Peer Reviewed Article

Vol. 7 (2020)

Reward Redistribution as Align-RUDDER: Learning from a Few Demonstrations

10 December 2019


Reinforcement to handle difficult tasks with sparse and delayed rewards, learning algorithms demand a large number of samples. Complex tasks are frequently broken down into sub-tasks in a hierarchical manner. A step in the Q-function corresponds to the completion of a sub-task in which the return expectation rises. RUDDER was created to identify these phases and then shift rewards to them, resulting in rapid rewards when sub-tasks are completed. Learning is significantly accelerated since the problem of delayed rewards is alleviated. Current exploration strategies, such as those used in RUDDER, struggle to find episodes with large rewards when dealing with difficult tasks. As a result, we presume that high-reward episodes are presented as demonstrations and do not need to be found through exploration. The number of demonstrations is typically low, and RUDDER's LSTM model does not learn effectively as a deep learning method.

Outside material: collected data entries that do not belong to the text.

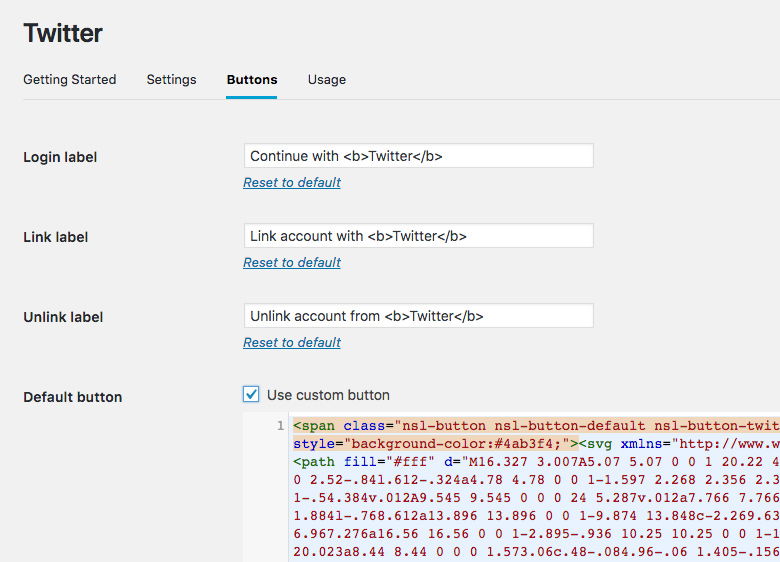Image resolution: width=780 pixels, height=562 pixels.
Task: Reset the Login label to default
Action: [x=291, y=182]
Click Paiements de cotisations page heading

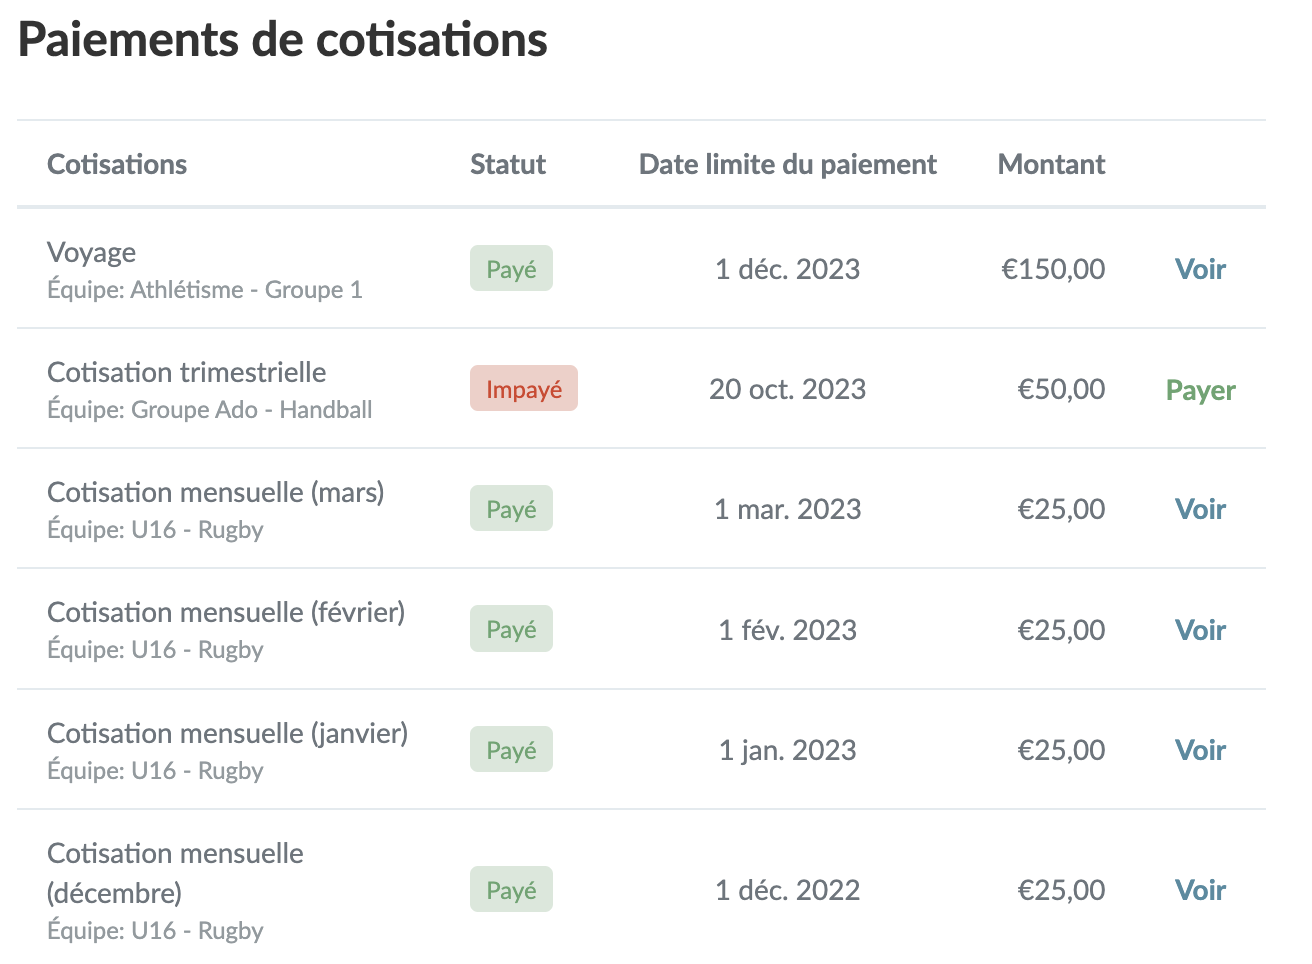(283, 40)
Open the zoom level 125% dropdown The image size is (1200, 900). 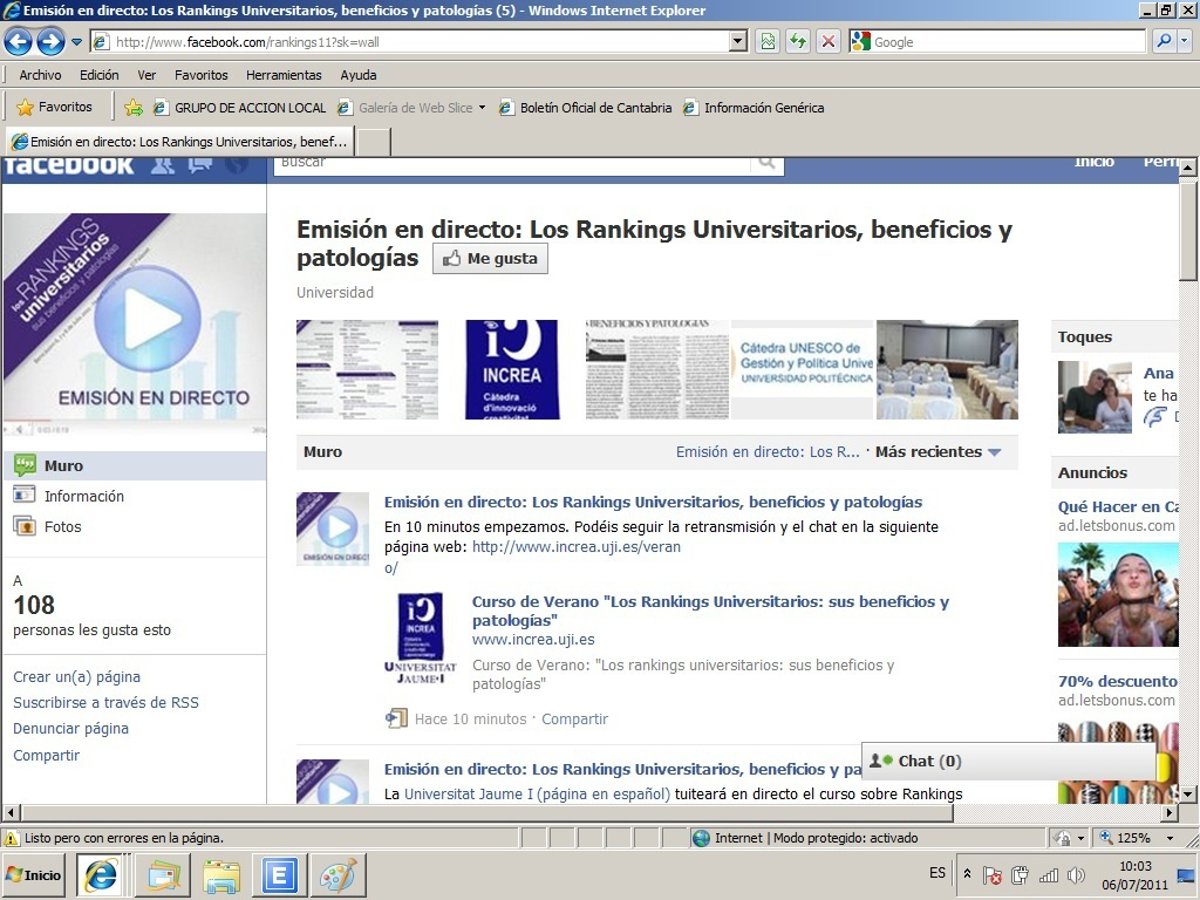coord(1168,838)
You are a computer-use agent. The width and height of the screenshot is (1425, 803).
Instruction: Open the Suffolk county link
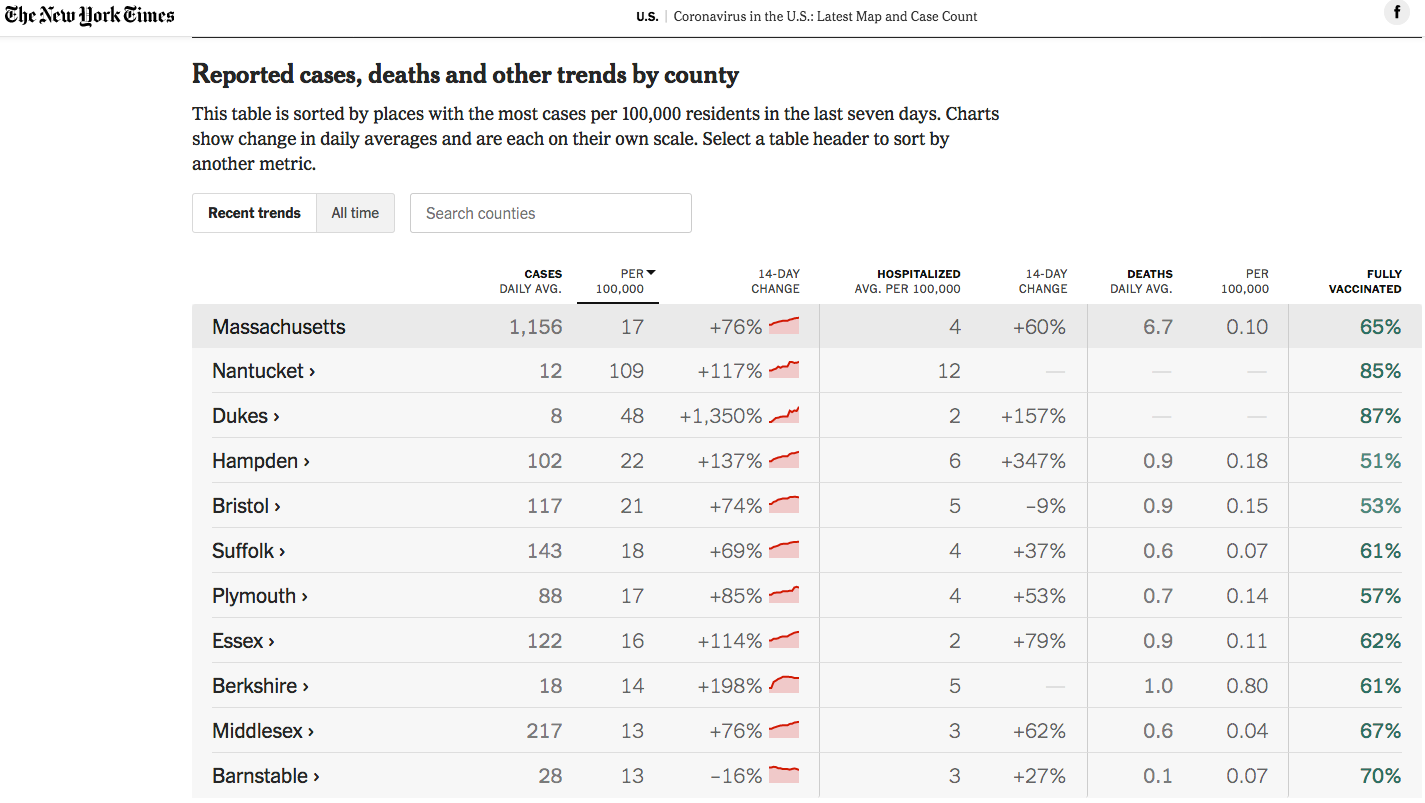pos(249,551)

As a result, we present Align-RUDDER, which is RUDDER with two major changes. First, Align-RUDDER implies that high-reward episodes are presented as demos, replacing RUDDER's safe exploration and lesson replay buffer. Second, we substitute RUDDER's LSTM model with a profile model derived from multiple demonstration sequence alignment. Bioinformatics has shown that profile models may be built with as little as two demos. Align-RUDDER inherits the concept of reward redistribution, which lowers the time between incentives and hence accelerates learning. On complex artificial tasks with delayed rewards and limited demonstrations, Align-RUDDER surpasses competitors. Align-RUDDER can mine a diamond on the MineCraft obtain Diamond assignment, but only infrequently.